WDR-Intendant Buhrow zur Rundfunkreform: “Werde nicht jammern”

Der scheidende WDR-Intendant Tom Buhrow empfiehlt den Anstalten Gelassenheit und zollt der Medienpolitik Respekt. Er fände beachtenswert, dass diese klare Vorgaben mache und dabei “eventuelle Phantomschmerzen” in Kauf nehme.

Der scheidende WDR-Intendant Tom Buhrow hat die Reformpläne der Medienpolitik für den öffentlich-rechtlichen Rundfunk begrüßt. “Keine Reform macht alle happy, aber ich finde es beachtenswert, dass die Politik jetzt versucht, ordnungspolitisch klare Vorgaben zu machen und dabei eventuelle Phantomschmerzen in Kauf nimmt”, sagte Buhrow im Interview mit der Mitgliederzeitschrift “Journalist” des Deutschen Journalistenverbands (Novemberausgabe).
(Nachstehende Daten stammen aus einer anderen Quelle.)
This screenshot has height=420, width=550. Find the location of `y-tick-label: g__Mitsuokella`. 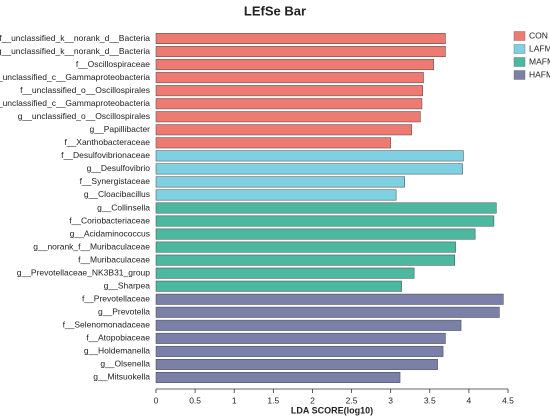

Der 66-Jährige übergibt Ende des Jahres die Führung der größten ARD-Anstalt an die bisherige WDR-Verwaltungsdirektorin Katrin Vernau.

ARD, ZDF und Deutschlandradio empfahl Buhrow in der aktuellen Situation mehr Gelassenheit. “Natürlich können wir Input geben, aber wir sollten nicht verbissen den Status quo verteidigen. Ich jedenfalls werde nicht jammern”, so Buhrow weiter. Dabei verwies er auf den “größten medialen Kulturwandel” seiner Amtszeit, der für die Anstalten darin bestehe, nicht mehr nur auf den eigenen Anspruch, sondern auch auf den der Nutzerinnen und Nutzer zu blicken. Dies sei heute für alle öffentlich-rechtlichen Angebote “überlebenswichtig”.

Bei der Debatte um den geplanten Wegfall von Spartenkanälen und ein mögliches mittelfristiges Zusammengehen der Kulturprogramme Arte und 3sat verwies Buhrow auf die insgesamt hohe Akzeptanz der öffentlich-rechtlichen Angebote: “Wenn man davon etwas wegnimmt, herrscht deshalb zunächst mal mehr Bedauern als Befriedigung.” Aber wenn der Auftrag darin bestehe, “schlanker und kostengünstiger zu arbeiten, müssen wir identifizieren, wo was wegfallen kann – selbst, wenn es Verluste guter Sachen mit sich bringt”.

Auch im Konflikt mit den Verlagen um textbasierte Online-Angebote zeigte sich Buhrow kompromissbereit. Er sei zwar überzeugt, dass die Herausforderungen der Printbranche nicht geringer wären, wenn die Öffentlich-Rechtlichen kaum Text im Internet hätten, sagte Buhrow: “Aber ich habe mich trotzdem immer um ein konstruktives Verhältnis bemüht. Beispielsweise indem ich vor Jahren da unilateral aus der ARD ausgeschert bin und den Text-Anteil des WDR im Internet reduziert habe.” Er sei “wie in jeder guten Beziehung bereit, Kompromisse einzugehen, wenn mein Partner mit meinen Entscheidungen Probleme hat”. Zugleich sei er aber überzeugt, “dass unser Text Verlagen nicht schadet, mehr noch: dass er unerlässlich ist”.

Zum Streit um die Erhöhung des Rundfunkbeitrags meinte Buhrow, zwar könnten die Anstalten die von der Finanzkommission KEF errechnete Anhebung um 58 Cent ab 2025 wie schon 2021 beim Bundesverfassungsgericht durchsetzen. Dies könne aber keine “Dauerlösung” sein, so der WDR-Intendant, der 2020 bis 2023 mit einer Unterbrechung auch ARD-Vorsitzender war. Mit Blick auf Angriffe von Seiten der AfD und anderen populistischen Strömungen plädierte Buhrow dafür, den öffentlich-rechtlichen Rundfunk “auch vertragsrechtlich für die entferntere Zukunft wehrhaft zu machen” und Entscheidungen über die Kündigung von Staatsverträgen den Parlamenten zu übertragen. “Da können Sie den Beitrag absenken oder sich programmlich anstrengen, wie Sie wollen – populistisches Anspruchsdenken wird man nie befriedigen, nie befrieden”, sagte Buhrow.

Die letzten zwölf Jahre als WDR-Intendant seien die intensivsten seines gesamten Berufslebens gewesen. Es sei aber auch mal gut, Abstand zu gewinnen. “Die Tage hier sind sehr durchgetaktet”, so Buhrow: “Wenn ich so an mir runterblicke, bin ich daher froh, bald wieder so viel Sport machen zu können, dass ich mich dem körperlichen Zustand, als ich hier angefangen habe, wieder annähere.”